Problem to work on: The lines below, from the one holding "Open Expert Guides navigation item" through the final line, are to be copied exactly, with no other lines and no pictures.

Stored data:
┏━━
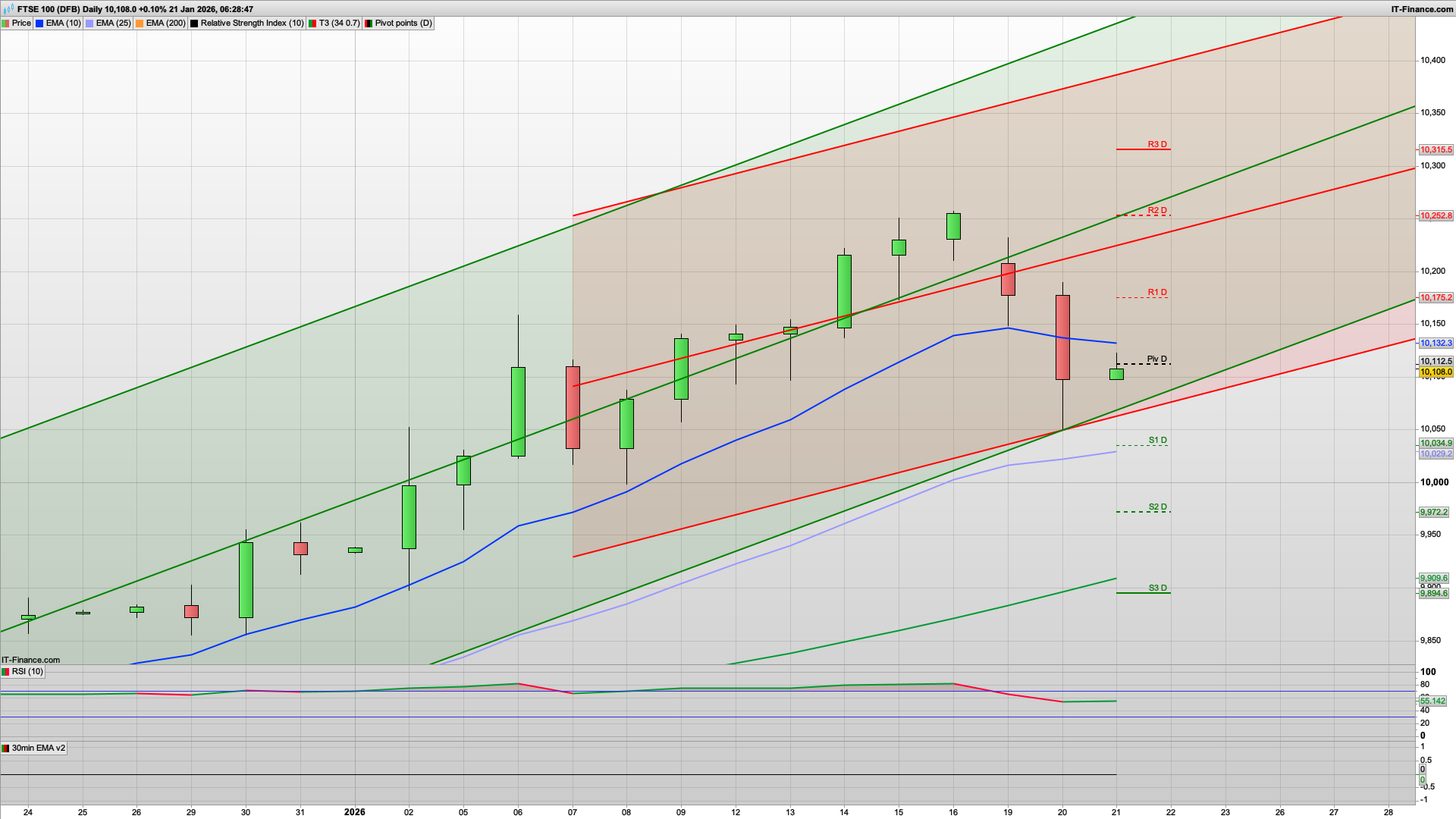Image resolution: width=1456 pixels, height=819 pixels.
Task: Click the RSI (10) icon in the lower panel
Action: 6,671
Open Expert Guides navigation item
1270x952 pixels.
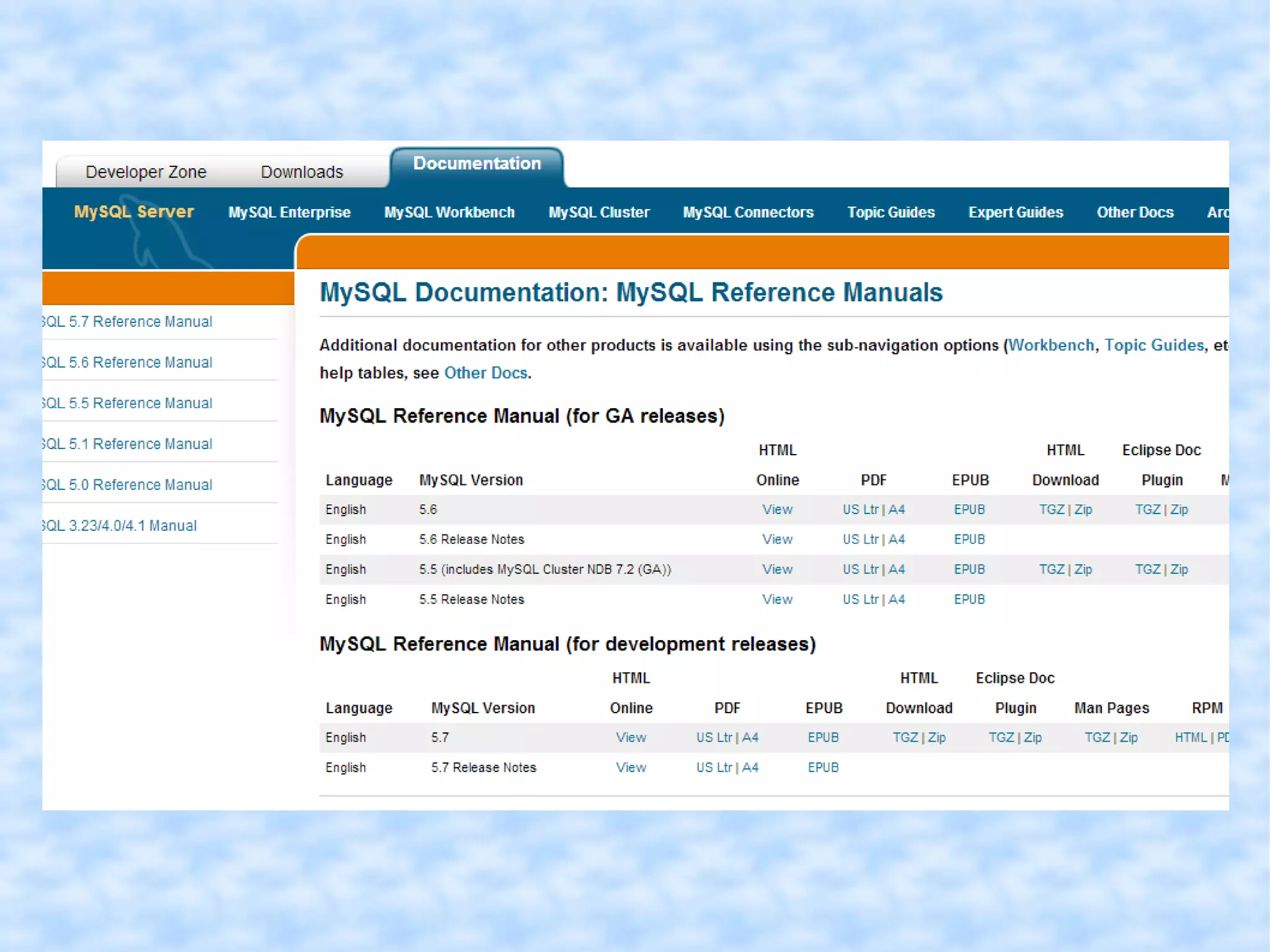coord(1015,212)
┗━━
Written solution:
Open Expert Guides navigation item
1270x952 pixels.
coord(1015,212)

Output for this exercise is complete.